[TEKS BACAAN]
▬▬▬▬▬▬
Lampung

Hadapi Masa Transisi Pemerintahan Tahun 2024, Tahun 2023 Tentukan Perjalanan Politik Demokrasi yang Lebih Dewasa

43
×

Hadapi Masa Transisi Pemerintahan Tahun 2024, Tahun 2023 Tentukan Perjalanan Politik Demokrasi yang Lebih Dewasa

Sebarkan artikel ini

TintaInformasi.com,Lampung—Tahun 2023 menentukan sejauh mana pergantian kekuasaan berjalan dalam demokrasi yang lebih dewasa. Politik Pilkada tidak boleh mengabaikan perlindungan dan pemenuhan hak warga, tidak kehilangan harapan akan perbaikan.

Tahun 2023, saat dunia diprediksi memasuki resesi dan Indonesia mengalami perlambatan ekonomi, dinamika politik menghadapi Pilkada akan sangat tinggi. Ini mesti diantisipasi karena konsekuensinya memengaruhi banyak perkara: dari kesejahteraan dan layanan untuk warga hingga tata kelola hidup bernegara.
▬▬▬▬▬▬
[CATATAN YANG DIBERIKAN]
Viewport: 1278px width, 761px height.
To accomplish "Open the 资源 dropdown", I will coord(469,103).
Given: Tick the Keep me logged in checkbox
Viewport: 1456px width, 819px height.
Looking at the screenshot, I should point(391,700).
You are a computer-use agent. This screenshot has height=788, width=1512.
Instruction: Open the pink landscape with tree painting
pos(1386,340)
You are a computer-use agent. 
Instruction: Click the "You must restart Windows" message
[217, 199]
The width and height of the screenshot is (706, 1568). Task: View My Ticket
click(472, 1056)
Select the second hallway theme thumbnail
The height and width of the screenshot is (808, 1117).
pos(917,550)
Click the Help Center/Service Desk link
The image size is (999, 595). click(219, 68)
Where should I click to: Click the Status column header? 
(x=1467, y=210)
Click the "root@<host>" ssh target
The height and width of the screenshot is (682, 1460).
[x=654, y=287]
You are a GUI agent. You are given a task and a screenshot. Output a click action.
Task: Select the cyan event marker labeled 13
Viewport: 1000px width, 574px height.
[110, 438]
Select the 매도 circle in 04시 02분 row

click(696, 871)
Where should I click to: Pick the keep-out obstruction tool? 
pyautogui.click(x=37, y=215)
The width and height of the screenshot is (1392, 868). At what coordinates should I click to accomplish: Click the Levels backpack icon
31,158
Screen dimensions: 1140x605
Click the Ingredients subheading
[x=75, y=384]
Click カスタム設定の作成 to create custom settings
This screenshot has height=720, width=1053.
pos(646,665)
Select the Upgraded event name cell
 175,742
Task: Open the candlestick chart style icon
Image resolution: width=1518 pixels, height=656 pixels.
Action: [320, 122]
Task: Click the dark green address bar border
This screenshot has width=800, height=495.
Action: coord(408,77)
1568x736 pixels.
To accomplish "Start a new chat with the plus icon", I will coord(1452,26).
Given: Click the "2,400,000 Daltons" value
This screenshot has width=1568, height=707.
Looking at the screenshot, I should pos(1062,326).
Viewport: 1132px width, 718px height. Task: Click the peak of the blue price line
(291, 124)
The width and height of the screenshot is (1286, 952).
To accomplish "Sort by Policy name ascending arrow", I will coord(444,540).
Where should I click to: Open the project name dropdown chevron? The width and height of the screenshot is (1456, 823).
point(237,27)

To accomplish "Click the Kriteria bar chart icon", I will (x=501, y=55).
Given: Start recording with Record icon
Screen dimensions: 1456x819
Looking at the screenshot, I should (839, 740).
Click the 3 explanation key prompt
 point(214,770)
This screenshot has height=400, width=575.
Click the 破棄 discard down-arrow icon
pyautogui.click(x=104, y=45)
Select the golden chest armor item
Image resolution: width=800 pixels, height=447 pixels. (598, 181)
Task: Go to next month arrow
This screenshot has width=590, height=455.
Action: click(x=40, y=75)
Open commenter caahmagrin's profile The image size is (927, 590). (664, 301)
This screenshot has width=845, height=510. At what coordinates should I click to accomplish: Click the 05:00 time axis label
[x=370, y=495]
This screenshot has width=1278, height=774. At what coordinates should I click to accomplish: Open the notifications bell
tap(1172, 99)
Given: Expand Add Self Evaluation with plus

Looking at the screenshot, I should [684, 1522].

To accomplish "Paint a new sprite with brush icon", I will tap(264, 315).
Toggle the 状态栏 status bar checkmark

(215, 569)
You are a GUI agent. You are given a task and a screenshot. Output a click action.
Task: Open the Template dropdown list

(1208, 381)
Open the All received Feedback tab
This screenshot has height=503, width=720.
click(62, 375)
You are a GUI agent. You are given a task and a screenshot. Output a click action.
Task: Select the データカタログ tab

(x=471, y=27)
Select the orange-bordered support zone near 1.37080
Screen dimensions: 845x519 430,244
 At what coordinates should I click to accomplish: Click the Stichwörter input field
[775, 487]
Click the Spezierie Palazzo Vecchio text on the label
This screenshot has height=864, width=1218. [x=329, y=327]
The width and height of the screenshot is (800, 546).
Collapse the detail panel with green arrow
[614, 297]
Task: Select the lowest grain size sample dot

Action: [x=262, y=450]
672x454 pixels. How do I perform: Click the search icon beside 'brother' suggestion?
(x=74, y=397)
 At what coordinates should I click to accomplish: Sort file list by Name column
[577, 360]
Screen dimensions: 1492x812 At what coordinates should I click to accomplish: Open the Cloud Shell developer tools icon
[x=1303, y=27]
▬▬▬▬▬▬
[URAIAN TUGAS]
Ketik ulang sebagian teks bacaan di atas, mulai dari "TintaInformasi.com,Lampung—Tahun 2023 menentukan" dan berakhir pada "kelola hidup bernegara.".

[JAWABAN BERIKUT]
TintaInformasi.com,Lampung—Tahun 2023 menentukan sejauh mana pergantian kekuasaan berjalan dalam demokrasi yang lebih dewasa. Politik Pilkada tidak boleh mengabaikan perlindungan dan pemenuhan hak warga, tidak kehilangan harapan akan perbaikan.

Tahun 2023, saat dunia diprediksi memasuki resesi dan Indonesia mengalami perlambatan ekonomi, dinamika politik menghadapi Pilkada akan sangat tinggi. Ini mesti diantisipasi karena konsekuensinya memengaruhi banyak perkara: dari kesejahteraan dan layanan untuk warga hingga tata kelola hidup bernegara.